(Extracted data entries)
========

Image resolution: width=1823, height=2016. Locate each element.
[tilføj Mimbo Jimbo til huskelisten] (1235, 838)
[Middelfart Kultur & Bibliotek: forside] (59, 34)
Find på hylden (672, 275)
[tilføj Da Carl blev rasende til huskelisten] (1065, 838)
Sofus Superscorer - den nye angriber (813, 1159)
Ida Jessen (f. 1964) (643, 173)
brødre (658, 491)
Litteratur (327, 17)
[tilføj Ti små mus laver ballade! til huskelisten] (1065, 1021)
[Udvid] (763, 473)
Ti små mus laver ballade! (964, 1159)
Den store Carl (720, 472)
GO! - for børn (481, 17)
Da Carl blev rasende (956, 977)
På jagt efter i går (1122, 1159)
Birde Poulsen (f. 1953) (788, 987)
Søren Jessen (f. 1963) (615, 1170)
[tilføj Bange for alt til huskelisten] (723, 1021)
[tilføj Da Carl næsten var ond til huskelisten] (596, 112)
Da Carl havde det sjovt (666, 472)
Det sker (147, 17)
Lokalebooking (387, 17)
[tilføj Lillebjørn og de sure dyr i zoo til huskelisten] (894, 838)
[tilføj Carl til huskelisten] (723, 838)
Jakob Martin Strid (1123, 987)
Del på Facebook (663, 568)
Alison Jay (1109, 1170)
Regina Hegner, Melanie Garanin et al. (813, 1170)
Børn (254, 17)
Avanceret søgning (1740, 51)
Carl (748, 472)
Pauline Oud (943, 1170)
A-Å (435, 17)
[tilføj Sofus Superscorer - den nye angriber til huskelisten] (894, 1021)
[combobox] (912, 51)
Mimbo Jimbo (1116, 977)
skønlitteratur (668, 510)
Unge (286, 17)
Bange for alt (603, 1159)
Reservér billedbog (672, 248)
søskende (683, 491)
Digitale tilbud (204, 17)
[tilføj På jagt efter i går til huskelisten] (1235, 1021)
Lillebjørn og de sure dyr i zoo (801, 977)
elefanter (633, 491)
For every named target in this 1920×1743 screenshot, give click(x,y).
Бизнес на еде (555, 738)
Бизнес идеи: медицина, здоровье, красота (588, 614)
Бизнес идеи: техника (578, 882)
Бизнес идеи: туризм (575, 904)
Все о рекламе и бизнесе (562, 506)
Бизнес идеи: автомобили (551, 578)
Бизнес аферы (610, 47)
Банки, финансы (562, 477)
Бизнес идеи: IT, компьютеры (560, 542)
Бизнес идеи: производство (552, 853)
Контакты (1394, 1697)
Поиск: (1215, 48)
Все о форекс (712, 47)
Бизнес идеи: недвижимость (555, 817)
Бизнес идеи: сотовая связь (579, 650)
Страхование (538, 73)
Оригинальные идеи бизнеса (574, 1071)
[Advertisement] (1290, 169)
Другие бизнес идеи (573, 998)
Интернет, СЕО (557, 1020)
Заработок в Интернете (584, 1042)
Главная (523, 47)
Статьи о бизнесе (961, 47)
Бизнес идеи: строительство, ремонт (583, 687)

========

> _Exercise details_
Where a line of the data holds the word "sure", copy that line.

> _Solution to this exercise_
[tilføj Lillebjørn og de sure dyr i zoo til huskelisten] (894, 838)
Lillebjørn og de sure dyr i zoo (801, 977)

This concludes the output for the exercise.